> _REQUEST_:
Rewrite the items below with each "Instruction" swapped for "Goal", leaving every other word as it is.

++++++++++++++++++++

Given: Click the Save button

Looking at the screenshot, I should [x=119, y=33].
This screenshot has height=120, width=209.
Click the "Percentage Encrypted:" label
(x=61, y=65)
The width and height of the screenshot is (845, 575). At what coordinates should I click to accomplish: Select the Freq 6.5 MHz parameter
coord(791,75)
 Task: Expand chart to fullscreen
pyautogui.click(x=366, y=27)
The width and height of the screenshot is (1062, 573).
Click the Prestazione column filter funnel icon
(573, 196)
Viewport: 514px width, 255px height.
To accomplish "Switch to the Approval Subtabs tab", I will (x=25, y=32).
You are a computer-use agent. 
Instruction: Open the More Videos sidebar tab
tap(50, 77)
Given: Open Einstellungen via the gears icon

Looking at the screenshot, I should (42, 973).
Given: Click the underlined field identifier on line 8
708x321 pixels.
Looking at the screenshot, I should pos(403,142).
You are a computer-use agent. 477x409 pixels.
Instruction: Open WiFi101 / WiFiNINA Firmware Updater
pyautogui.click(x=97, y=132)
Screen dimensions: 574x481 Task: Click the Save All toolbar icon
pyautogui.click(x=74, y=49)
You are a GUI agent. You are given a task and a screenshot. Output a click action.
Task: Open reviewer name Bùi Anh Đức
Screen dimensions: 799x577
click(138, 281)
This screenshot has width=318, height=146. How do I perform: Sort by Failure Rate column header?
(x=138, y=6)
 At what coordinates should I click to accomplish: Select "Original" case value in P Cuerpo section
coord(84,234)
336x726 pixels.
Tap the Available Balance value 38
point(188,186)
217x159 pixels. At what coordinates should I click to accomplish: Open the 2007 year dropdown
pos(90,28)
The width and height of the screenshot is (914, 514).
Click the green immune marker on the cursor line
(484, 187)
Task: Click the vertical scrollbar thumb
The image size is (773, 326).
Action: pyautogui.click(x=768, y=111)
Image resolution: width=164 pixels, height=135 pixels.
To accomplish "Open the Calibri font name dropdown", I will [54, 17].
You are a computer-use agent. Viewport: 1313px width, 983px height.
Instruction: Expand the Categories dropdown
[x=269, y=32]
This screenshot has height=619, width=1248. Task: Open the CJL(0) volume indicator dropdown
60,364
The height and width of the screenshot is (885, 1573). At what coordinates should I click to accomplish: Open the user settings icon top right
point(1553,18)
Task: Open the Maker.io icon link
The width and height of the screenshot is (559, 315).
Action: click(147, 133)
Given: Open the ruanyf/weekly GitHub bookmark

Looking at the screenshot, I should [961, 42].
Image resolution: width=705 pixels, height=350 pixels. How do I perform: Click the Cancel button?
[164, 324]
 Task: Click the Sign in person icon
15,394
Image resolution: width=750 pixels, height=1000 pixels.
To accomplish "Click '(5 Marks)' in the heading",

++++++++++++++++++++

> _ANSWER TO THIS TASK_:
Given: Click the Save button

Looking at the screenshot, I should [x=119, y=33].
This screenshot has height=120, width=209.
Click the "Percentage Encrypted:" label
(x=61, y=65)
The width and height of the screenshot is (845, 575). At what coordinates should I click to accomplish: Select the Freq 6.5 MHz parameter
coord(791,75)
 Task: Expand chart to fullscreen
pyautogui.click(x=366, y=27)
The width and height of the screenshot is (1062, 573).
Click the Prestazione column filter funnel icon
(573, 196)
Viewport: 514px width, 255px height.
To accomplish "Switch to the Approval Subtabs tab", I will (x=25, y=32).
You are a computer-use agent. 
Goal: Open the More Videos sidebar tab
tap(50, 77)
Given: Open Einstellungen via the gears icon

Looking at the screenshot, I should (42, 973).
Given: Click the underlined field identifier on line 8
708x321 pixels.
Looking at the screenshot, I should pos(403,142).
You are a computer-use agent. 477x409 pixels.
Goal: Open WiFi101 / WiFiNINA Firmware Updater
pyautogui.click(x=97, y=132)
Screen dimensions: 574x481 Task: Click the Save All toolbar icon
pyautogui.click(x=74, y=49)
You are a GUI agent. You are given a task and a screenshot. Output a click action.
Task: Open reviewer name Bùi Anh Đức
Screen dimensions: 799x577
click(138, 281)
This screenshot has width=318, height=146. How do I perform: Sort by Failure Rate column header?
(x=138, y=6)
 At what coordinates should I click to accomplish: Select "Original" case value in P Cuerpo section
coord(84,234)
336x726 pixels.
Tap the Available Balance value 38
point(188,186)
217x159 pixels. At what coordinates should I click to accomplish: Open the 2007 year dropdown
pos(90,28)
The width and height of the screenshot is (914, 514).
Click the green immune marker on the cursor line
(484, 187)
Task: Click the vertical scrollbar thumb
The image size is (773, 326).
Action: pyautogui.click(x=768, y=111)
Image resolution: width=164 pixels, height=135 pixels.
To accomplish "Open the Calibri font name dropdown", I will [54, 17].
You are a computer-use agent. Viewport: 1313px width, 983px height.
Goal: Expand the Categories dropdown
[x=269, y=32]
This screenshot has height=619, width=1248. Task: Open the CJL(0) volume indicator dropdown
60,364
The height and width of the screenshot is (885, 1573). At what coordinates should I click to accomplish: Open the user settings icon top right
point(1553,18)
Task: Open the Maker.io icon link
The width and height of the screenshot is (559, 315).
Action: click(147, 133)
Given: Open the ruanyf/weekly GitHub bookmark

Looking at the screenshot, I should [961, 42].
Image resolution: width=705 pixels, height=350 pixels. How do I perform: Click the Cancel button?
[164, 324]
 Task: Click the Sign in person icon
15,394
Image resolution: width=750 pixels, height=1000 pixels.
To accomplish "Click '(5 Marks)' in the heading",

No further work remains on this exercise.